Thursday, June 4, 2009

Ahhh Summer!...ahem

Summer is here, the dorm is empty and life is, well, interesting. Since the students have moved out, I think maintenance forgot that there are still 4 souls residing in this hall. In the last week alien invaders, aka workers wearing head-enclosing welding masks have set up scaffolding and spent the entirety of the last week, so far, drilling away at the concrete trim around the building. Oh the noise and the smell. Think dentist drill and tooth dust, only worse. Thankfully our house has kept us incredibly busy and aside from the daily rude awakenings, I miss most of their activity.

Secondly, I tried to take a shower the other day after a full morning of chasing a crazy toddler around our small-and-impossible-to-baby-proof apartment. Needless to say, that shower was the carrot in front of me as I set him down for a nap. I stepped into the shower, turned on the water and waited for it to get hot (now that the students are gone, that can take a little longer than usual). Well, it got hot all right, and then hotter and hotter. I turned it down and it was still boiling hot. I turned it to full-cold...still boiling hot.

I got out of the shower and turned on the cold water at the sink. Hot. A bit later, the "facilities" were used by a certain someone I happen to be married to. Shortly thereafter, pregnant lady that I am, it was my turn and I discovered that our toilet had converted itself into a mini-sauna. As you might imagine, this was a somewhat odd and disconcerting experience.

Mark made a phone call and an hour or so later we once again had cold water flowing out of the cold tap...and hot from the hot.

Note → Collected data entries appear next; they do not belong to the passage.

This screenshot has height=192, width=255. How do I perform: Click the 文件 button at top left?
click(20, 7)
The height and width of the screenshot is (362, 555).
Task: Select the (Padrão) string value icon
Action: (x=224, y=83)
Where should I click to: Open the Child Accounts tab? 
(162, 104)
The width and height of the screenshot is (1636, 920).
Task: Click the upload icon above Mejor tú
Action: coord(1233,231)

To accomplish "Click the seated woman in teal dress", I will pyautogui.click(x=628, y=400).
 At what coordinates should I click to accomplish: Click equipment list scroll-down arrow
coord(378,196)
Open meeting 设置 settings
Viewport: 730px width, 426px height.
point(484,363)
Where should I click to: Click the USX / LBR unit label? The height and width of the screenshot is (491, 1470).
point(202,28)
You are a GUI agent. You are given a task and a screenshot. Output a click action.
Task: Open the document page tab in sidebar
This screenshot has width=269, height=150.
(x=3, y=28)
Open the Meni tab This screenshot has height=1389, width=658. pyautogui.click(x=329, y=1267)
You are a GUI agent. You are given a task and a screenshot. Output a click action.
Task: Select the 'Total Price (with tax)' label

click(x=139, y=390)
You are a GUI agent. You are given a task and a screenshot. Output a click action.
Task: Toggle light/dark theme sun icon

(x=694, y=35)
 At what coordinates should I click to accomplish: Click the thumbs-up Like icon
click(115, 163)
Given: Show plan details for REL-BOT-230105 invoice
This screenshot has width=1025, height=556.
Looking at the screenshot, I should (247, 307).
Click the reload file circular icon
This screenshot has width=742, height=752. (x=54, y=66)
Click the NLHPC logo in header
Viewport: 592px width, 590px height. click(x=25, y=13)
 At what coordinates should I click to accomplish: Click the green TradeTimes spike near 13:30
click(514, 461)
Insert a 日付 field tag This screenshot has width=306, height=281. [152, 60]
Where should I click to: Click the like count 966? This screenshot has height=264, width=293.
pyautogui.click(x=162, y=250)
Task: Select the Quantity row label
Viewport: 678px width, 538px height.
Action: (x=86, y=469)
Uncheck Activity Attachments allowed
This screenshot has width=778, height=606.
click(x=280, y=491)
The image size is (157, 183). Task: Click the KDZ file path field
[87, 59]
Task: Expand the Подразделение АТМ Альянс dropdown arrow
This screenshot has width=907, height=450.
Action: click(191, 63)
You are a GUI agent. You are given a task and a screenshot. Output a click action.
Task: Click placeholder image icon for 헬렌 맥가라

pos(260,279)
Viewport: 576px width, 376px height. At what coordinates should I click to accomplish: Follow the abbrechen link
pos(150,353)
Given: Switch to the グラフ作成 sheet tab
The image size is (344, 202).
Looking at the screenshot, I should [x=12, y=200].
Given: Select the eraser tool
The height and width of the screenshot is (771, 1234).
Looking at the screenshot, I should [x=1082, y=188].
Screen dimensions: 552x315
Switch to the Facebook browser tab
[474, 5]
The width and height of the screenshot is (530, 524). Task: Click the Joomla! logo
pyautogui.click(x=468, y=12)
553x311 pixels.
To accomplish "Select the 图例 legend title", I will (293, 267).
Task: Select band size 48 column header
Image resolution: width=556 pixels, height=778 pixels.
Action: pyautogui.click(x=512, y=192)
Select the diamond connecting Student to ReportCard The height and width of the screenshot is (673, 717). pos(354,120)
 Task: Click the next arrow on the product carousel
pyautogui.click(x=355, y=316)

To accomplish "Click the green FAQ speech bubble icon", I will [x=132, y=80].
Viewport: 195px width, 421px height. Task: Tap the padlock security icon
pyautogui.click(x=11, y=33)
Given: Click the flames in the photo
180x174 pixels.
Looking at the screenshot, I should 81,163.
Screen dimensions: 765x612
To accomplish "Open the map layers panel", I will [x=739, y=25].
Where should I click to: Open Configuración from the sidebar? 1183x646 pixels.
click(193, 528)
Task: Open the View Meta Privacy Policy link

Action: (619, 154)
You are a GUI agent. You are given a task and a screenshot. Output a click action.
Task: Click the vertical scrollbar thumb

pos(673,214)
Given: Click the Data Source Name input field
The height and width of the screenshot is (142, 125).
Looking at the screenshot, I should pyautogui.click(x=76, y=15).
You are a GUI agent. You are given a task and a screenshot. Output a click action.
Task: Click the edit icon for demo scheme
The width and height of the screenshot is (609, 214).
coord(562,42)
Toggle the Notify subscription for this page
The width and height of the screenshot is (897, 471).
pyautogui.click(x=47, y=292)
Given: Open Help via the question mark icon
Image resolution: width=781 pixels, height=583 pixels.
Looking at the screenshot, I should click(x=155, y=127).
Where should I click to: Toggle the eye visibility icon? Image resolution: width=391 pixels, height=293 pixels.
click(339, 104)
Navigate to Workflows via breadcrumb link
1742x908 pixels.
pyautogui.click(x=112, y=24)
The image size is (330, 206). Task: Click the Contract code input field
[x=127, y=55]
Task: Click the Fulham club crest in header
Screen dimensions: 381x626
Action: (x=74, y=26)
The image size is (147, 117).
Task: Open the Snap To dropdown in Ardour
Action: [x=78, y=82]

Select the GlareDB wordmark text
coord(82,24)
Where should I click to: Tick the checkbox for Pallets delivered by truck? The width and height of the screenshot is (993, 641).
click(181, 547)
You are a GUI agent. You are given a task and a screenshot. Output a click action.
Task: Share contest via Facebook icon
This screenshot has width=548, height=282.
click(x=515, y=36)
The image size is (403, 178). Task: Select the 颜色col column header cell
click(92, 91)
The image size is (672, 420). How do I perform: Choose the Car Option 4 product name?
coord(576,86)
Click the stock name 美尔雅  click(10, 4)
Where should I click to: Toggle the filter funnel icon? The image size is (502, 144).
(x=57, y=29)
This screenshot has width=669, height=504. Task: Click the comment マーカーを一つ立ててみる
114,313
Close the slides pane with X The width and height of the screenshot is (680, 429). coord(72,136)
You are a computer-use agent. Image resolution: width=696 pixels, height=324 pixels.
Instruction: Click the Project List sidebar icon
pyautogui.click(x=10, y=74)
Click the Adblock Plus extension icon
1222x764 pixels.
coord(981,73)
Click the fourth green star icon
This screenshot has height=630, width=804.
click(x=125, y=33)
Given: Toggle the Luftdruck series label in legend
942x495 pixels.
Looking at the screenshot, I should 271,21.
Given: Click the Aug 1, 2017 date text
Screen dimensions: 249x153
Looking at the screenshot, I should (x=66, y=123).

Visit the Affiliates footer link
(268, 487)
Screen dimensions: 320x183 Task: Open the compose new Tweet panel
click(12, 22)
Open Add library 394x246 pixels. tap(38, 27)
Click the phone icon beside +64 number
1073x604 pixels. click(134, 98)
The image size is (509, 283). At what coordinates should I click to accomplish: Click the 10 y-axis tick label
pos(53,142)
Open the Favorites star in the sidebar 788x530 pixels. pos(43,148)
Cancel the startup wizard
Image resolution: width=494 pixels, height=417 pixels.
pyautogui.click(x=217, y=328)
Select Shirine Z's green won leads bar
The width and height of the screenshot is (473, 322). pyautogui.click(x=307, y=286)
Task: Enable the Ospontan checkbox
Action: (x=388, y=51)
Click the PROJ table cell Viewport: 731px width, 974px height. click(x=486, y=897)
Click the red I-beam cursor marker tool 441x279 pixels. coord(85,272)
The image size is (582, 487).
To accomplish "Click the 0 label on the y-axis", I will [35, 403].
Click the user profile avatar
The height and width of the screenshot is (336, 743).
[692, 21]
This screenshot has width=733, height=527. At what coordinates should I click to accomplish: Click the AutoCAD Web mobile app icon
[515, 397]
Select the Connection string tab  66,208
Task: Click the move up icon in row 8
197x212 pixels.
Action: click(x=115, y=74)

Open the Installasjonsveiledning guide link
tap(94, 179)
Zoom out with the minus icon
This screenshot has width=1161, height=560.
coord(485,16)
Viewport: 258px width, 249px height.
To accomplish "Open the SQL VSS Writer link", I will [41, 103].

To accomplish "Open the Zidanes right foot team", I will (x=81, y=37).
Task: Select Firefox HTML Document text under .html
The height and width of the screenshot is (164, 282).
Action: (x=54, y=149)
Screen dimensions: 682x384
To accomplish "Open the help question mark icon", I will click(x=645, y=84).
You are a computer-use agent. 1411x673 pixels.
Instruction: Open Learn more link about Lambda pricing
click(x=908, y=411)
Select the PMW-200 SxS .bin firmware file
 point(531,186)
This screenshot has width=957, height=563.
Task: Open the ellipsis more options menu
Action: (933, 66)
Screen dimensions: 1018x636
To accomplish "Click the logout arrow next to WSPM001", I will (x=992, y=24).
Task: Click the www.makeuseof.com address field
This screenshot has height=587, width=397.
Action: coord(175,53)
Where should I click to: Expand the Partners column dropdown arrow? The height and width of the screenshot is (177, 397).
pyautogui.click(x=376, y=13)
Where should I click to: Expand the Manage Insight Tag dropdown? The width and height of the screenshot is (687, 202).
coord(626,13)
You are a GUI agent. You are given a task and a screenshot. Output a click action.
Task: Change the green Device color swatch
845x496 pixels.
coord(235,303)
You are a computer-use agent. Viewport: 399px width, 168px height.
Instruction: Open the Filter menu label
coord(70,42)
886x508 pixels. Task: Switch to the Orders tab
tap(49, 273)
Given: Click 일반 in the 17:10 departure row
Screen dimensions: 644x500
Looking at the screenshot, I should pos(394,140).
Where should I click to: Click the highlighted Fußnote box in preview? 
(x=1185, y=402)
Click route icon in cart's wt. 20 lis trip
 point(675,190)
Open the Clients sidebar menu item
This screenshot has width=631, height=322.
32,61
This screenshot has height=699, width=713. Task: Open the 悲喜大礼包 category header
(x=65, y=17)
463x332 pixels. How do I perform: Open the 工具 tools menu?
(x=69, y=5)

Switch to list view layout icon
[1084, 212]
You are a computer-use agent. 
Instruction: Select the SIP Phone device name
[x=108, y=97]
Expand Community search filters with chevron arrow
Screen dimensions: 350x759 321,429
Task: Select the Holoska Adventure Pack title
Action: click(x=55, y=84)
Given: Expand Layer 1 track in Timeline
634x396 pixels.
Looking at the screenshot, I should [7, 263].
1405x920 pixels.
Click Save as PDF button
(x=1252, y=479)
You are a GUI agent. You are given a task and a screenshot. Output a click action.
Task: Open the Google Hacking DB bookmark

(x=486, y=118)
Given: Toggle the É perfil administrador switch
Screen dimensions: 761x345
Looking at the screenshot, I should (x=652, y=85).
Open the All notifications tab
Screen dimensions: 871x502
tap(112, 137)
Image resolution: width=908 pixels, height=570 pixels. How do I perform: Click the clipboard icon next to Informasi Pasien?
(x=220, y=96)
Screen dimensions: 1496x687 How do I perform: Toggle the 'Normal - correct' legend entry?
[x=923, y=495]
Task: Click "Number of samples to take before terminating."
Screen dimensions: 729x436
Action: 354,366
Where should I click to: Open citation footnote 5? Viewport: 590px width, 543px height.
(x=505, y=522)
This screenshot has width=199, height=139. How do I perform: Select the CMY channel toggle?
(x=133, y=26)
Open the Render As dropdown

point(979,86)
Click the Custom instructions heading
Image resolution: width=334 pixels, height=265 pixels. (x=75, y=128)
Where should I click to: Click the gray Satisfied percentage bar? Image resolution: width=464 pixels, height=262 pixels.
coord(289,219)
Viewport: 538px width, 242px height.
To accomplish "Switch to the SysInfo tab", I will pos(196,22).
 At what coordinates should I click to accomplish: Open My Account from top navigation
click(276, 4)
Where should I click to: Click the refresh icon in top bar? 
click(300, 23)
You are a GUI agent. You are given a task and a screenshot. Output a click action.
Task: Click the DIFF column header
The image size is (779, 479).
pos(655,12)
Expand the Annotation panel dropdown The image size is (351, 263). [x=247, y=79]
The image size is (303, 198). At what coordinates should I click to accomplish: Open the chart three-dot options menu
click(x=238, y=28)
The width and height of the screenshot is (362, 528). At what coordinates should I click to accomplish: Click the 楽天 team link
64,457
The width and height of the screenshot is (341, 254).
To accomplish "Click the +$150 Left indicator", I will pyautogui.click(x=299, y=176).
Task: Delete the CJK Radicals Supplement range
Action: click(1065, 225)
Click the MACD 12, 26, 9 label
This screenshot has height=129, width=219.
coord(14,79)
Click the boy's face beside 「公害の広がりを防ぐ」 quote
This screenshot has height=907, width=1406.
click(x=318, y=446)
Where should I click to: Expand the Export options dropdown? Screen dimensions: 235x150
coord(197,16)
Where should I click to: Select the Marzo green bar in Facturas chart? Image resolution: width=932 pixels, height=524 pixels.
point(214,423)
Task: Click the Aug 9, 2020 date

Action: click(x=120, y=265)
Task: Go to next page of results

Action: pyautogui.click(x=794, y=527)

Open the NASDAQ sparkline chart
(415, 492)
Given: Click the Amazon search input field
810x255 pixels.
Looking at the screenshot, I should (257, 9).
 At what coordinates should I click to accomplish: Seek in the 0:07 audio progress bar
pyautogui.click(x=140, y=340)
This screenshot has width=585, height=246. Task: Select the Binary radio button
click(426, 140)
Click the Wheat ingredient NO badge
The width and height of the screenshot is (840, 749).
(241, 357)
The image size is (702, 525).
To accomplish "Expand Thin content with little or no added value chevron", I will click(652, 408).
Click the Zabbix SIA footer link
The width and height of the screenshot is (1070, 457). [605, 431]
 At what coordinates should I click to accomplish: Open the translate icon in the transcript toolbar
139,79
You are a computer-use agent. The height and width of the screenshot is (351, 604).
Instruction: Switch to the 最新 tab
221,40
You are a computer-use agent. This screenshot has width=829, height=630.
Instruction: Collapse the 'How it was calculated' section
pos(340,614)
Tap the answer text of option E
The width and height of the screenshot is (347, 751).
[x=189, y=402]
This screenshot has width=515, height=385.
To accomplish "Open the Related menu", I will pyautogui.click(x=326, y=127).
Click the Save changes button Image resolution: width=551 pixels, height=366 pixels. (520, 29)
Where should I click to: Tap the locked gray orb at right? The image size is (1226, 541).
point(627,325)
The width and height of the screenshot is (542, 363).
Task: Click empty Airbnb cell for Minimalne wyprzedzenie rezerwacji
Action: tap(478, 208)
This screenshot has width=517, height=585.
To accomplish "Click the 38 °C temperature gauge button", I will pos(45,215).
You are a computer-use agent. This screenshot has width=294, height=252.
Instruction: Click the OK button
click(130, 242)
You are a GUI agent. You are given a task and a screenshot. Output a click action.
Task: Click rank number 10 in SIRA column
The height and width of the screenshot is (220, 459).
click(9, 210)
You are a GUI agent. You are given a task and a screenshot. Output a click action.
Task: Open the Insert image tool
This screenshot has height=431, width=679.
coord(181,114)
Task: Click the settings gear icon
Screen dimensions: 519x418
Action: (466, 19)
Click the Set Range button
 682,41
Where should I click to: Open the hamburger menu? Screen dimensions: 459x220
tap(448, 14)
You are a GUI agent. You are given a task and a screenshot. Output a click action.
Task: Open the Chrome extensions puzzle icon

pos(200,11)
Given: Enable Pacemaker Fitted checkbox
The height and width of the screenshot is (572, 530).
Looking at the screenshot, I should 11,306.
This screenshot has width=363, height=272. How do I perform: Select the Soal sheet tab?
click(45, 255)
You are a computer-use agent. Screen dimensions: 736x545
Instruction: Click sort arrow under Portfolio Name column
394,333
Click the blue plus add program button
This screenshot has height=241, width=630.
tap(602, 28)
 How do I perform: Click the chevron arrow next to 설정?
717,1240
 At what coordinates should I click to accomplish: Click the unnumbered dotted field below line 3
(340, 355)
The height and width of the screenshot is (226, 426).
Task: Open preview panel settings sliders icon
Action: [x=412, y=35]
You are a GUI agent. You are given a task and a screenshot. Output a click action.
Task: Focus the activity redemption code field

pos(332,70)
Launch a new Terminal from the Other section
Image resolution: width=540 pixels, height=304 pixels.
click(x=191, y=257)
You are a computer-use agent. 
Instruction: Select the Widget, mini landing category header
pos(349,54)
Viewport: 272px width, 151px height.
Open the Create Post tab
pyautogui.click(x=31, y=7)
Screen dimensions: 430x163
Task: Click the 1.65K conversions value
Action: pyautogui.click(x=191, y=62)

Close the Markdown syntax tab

It was nice while it lasted... I just tried to wash a pot, only to discover that our hot water has been (temporarily, I hope) turned off. Fortunately, we still have cold water, and though I wouldn't normally settle for washing a pot in cold water, the plan is to make pasta, which requires boiling water, which will hopefully sanitize it well enough. Unfortunately, unless I plan on going third-world (which I don't) my dreams of a shower will have to wait...again.